Nesse segmento, a recomendação é limitar a participação a uma “pequena fatia”, compatível com a tolerância a oscilações marcadas a mercado. A revisão periódica da posição torna-se essencial, dado o potencial de valorização antecipada ou necessidade de saída antes do vencimento.

Gestão de liquidez e balanceamento do portfólio

Ao receber o fluxo de caixa do Tesouro IPCA+ 2026, o investidor concentra temporariamente recursos em um único ativo resgatado. O BTG reforça que a etapa imediata consiste em redistribuir o montante para evitar concentração excessiva e manter coerência com o nível de risco global da carteira. A sugestão de três blocos independentesliquidez (Tesouro Selic), inflação (IPCA+ curto) e diversificação (crédito privado ou prefixado) — cria amortecedores contra cenários adversos, como:

  • Reprecificação súbita na curva de juros.
  • Aceleração pontual da inflação.
  • Evento de crédito em emissões corporativas isoladas.

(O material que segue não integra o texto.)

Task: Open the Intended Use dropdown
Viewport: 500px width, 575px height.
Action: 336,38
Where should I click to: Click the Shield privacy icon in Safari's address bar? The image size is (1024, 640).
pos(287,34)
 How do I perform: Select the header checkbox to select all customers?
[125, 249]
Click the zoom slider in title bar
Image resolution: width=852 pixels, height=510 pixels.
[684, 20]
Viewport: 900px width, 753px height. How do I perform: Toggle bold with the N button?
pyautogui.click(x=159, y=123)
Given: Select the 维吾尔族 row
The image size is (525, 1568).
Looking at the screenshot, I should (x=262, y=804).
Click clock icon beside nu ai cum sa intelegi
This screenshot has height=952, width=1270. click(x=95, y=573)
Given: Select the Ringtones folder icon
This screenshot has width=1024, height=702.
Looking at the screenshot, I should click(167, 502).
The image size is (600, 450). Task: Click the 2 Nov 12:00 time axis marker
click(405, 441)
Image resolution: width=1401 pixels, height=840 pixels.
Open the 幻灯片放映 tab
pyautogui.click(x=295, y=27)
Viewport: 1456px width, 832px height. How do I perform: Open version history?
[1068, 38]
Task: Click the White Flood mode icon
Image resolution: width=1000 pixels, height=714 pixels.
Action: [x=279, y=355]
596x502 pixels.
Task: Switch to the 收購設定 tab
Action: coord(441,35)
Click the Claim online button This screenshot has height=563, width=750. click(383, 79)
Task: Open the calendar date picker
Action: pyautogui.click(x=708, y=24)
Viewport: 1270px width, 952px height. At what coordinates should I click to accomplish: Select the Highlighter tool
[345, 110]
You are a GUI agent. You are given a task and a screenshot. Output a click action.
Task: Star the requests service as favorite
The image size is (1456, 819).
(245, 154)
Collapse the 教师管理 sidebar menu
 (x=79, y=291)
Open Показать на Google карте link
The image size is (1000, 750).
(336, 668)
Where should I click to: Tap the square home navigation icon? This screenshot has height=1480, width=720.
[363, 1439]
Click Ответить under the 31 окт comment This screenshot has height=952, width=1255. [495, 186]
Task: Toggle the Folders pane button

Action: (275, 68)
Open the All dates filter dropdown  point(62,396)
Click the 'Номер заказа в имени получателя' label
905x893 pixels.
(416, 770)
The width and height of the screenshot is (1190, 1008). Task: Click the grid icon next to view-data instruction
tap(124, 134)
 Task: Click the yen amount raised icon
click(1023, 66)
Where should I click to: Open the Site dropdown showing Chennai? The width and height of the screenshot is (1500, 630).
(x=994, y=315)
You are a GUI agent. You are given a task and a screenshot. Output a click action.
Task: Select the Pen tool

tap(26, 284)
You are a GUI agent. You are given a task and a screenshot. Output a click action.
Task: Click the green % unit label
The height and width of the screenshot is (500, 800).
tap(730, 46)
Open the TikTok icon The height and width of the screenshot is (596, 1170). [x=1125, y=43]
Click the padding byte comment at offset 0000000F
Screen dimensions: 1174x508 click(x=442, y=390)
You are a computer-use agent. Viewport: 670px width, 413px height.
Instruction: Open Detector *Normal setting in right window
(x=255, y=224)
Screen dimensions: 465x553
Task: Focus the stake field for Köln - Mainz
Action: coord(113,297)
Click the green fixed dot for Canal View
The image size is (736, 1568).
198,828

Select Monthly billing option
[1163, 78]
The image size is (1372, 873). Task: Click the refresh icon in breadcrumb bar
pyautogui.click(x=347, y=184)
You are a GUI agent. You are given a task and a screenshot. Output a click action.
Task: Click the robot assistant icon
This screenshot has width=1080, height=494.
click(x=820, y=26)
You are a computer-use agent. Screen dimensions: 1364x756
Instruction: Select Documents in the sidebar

Além disso, ao optar por produtos distribuídos por plataformas ou assessores de investimento, é recomendável verificar custos de custódia, prazos de liquidez e garantias associadas a cada instrumento, assegurando aderência às necessidades individuais.

Conclusão técnica

O vencimento do Tesouro IPCA+ 2026 encerrou um ciclo de proteção inflacionária, mas inaugura um novo desafio: realocar capital de forma eficiente. As recomendações do BTG Pactual convergem para uma abordagem diversificada, distribuindo recursos entre tesouros de curto prazo para liquidez, títulos indexados à inflação para continuidade da defesa do poder de compra e crédito privado ou prefixados para incrementar retorno, sempre respeitando a tolerância a risco. A prioridade passa por evitar decisões automáticas e, em vez disso, calibrar as posições ao perfil do investidor e ao estágio atual do ciclo econômico. Ao adotar essa metodologia, a carteira permanece preparada para diferentes trajetórias de juros e inflação, mantendo consistência nos resultados futuros.